Il faut encore préciser que la décision d’accorder la protection statutaire : « vaut pour toutes les démarches et actions contentieuses que l’agent peut être conduit à effectuer pour obtenir la réparation des menaces et violences qu’il a subies dans l’exercice de ses fonctions (…) de sorte que l’autorité administrative n’est pas tenue de réitérer son octroi (…) » (Conclusion du Rapporteur Public Pellissier sous CE, 1er octobre 2018, n° 412897).

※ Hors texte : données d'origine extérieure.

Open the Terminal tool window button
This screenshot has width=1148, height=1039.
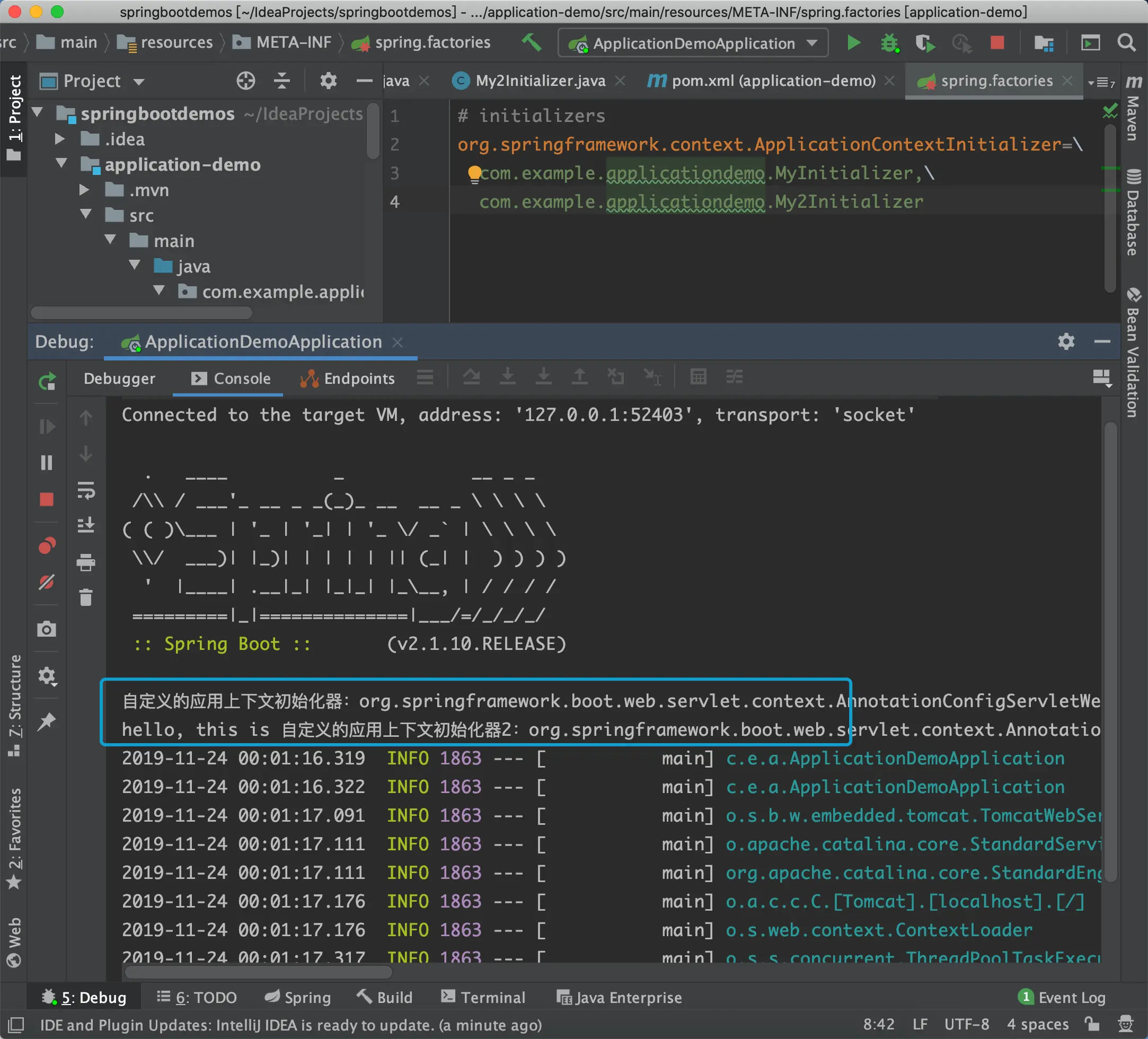click(483, 998)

Ceci posé, il convient en outre d’ajouter que la protection fonctionnelle reste due alors même que :

  • le fonctionnaire concerné n’aurait pas assuré ses fonctions de façon satisfaisante (CE, Section, 24 juin 1977, Deleuse, n°s 93480, 93481 et 93482, p. 294),
  • les critiques formées à l’encontre du fonctionnaire concerné seraient plausibles  (CE, 14 décembre 2007, M. Juhan, n° 307950)
  • les attaques contre le fonctionnaire concerné auraient cessé (CE, 16 décembre 1977, Vincent, p. 507, n°4344). Sur ce point le Rapporteur Public Geffray confirme que : « la protection du fonctionnaire est atemporelle, c’est-à-dire déconnectée d’une situation de fait et de droit à un instant donné, conformément d’ailleurs à la fonction de réparation du préjudice conférée à cette obligation (voir pour une affirmation constante, Section, 18 mars 1994, n° 92410, Rimasson, p. 147 ; 28 nov. 2003, n° 233466, M. Sancerni). La seule limite à cette « permanence » de la protection, est la nécessité pour la collectivité d’apprécier, à la date de la demande de protection, si des démarches adaptées à la nature et à l’importance des faits et agissements évoqués par l’agent sont encore envisageables » (Conclusions de M. Geffray sous CE, 12 mars 2010, Commune de Hoenheim, n°308974) 
  • le fonctionnaire concerné serait mis en cause par un collègue (CE, 14 octobre 2009, El Mechat, n° 315956).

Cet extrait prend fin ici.